• Given data
»»

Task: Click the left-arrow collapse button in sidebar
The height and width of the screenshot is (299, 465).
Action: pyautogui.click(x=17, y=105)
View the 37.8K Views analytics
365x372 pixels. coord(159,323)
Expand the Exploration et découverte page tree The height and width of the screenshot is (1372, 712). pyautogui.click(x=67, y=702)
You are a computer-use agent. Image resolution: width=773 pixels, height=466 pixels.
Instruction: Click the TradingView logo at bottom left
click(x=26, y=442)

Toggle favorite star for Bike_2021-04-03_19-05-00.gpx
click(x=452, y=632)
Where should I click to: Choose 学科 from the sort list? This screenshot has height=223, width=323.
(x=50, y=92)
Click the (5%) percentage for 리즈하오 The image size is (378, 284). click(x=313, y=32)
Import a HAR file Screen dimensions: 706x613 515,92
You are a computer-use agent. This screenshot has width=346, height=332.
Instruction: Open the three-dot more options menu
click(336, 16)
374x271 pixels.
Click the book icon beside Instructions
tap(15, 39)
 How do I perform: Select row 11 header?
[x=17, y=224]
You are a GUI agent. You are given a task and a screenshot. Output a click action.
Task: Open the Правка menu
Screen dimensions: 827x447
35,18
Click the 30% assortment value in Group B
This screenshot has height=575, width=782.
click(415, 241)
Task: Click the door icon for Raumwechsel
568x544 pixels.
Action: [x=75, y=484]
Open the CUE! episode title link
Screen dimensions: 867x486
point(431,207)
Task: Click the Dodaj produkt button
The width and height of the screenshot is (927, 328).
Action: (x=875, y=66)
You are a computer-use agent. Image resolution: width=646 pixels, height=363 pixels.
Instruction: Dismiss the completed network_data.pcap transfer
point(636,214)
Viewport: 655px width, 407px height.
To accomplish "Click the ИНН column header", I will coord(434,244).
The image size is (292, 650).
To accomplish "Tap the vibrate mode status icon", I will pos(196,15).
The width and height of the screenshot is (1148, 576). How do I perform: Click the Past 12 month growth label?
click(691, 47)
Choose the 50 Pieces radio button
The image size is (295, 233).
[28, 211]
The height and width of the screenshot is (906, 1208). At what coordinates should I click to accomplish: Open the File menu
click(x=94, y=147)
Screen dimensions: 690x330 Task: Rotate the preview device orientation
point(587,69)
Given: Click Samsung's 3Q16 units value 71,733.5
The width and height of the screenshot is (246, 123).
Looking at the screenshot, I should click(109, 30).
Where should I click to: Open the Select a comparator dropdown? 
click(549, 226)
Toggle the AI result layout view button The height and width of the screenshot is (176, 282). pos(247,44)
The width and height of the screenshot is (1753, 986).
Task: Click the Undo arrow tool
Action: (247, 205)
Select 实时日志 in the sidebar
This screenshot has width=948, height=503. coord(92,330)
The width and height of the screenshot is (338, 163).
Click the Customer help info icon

««

• What you need to do
Swap every "Viewport" in the items above for "Display", and write the lines out again with nothing else changed.

• Reply
Task: Click the left-arrow collapse button in sidebar
The height and width of the screenshot is (299, 465).
Action: pyautogui.click(x=17, y=105)
View the 37.8K Views analytics
365x372 pixels. coord(159,323)
Expand the Exploration et découverte page tree The height and width of the screenshot is (1372, 712). pyautogui.click(x=67, y=702)
You are a computer-use agent. Image resolution: width=773 pixels, height=466 pixels.
Instruction: Click the TradingView logo at bottom left
click(x=26, y=442)

Toggle favorite star for Bike_2021-04-03_19-05-00.gpx
click(x=452, y=632)
Where should I click to: Choose 学科 from the sort list? This screenshot has height=223, width=323.
(x=50, y=92)
Click the (5%) percentage for 리즈하오 The image size is (378, 284). click(x=313, y=32)
Import a HAR file Screen dimensions: 706x613 515,92
You are a computer-use agent. This screenshot has width=346, height=332.
Instruction: Open the three-dot more options menu
click(336, 16)
374x271 pixels.
Click the book icon beside Instructions
tap(15, 39)
 How do I perform: Select row 11 header?
[x=17, y=224]
You are a GUI agent. You are given a task and a screenshot. Output a click action.
Task: Open the Правка menu
Screen dimensions: 827x447
35,18
Click the 30% assortment value in Group B
This screenshot has height=575, width=782.
click(415, 241)
Task: Click the door icon for Raumwechsel
568x544 pixels.
Action: [x=75, y=484]
Open the CUE! episode title link
Screen dimensions: 867x486
point(431,207)
Task: Click the Dodaj produkt button
The width and height of the screenshot is (927, 328).
Action: (x=875, y=66)
You are a computer-use agent. Image resolution: width=646 pixels, height=363 pixels.
Instruction: Dismiss the completed network_data.pcap transfer
point(636,214)
Display: 655px width, 407px height.
To accomplish "Click the ИНН column header", I will coord(434,244).
The image size is (292, 650).
To accomplish "Tap the vibrate mode status icon", I will pos(196,15).
The width and height of the screenshot is (1148, 576). How do I perform: Click the Past 12 month growth label?
click(691, 47)
Choose the 50 Pieces radio button
The image size is (295, 233).
[28, 211]
The height and width of the screenshot is (906, 1208). At what coordinates should I click to accomplish: Open the File menu
click(x=94, y=147)
Screen dimensions: 690x330 Task: Rotate the preview device orientation
point(587,69)
Given: Click Samsung's 3Q16 units value 71,733.5
The width and height of the screenshot is (246, 123).
Looking at the screenshot, I should click(109, 30).
Where should I click to: Open the Select a comparator dropdown? 
click(549, 226)
Toggle the AI result layout view button The height and width of the screenshot is (176, 282). pos(247,44)
The width and height of the screenshot is (1753, 986).
Task: Click the Undo arrow tool
Action: (247, 205)
Select 实时日志 in the sidebar
This screenshot has width=948, height=503. coord(92,330)
The width and height of the screenshot is (338, 163).
Click the Customer help info icon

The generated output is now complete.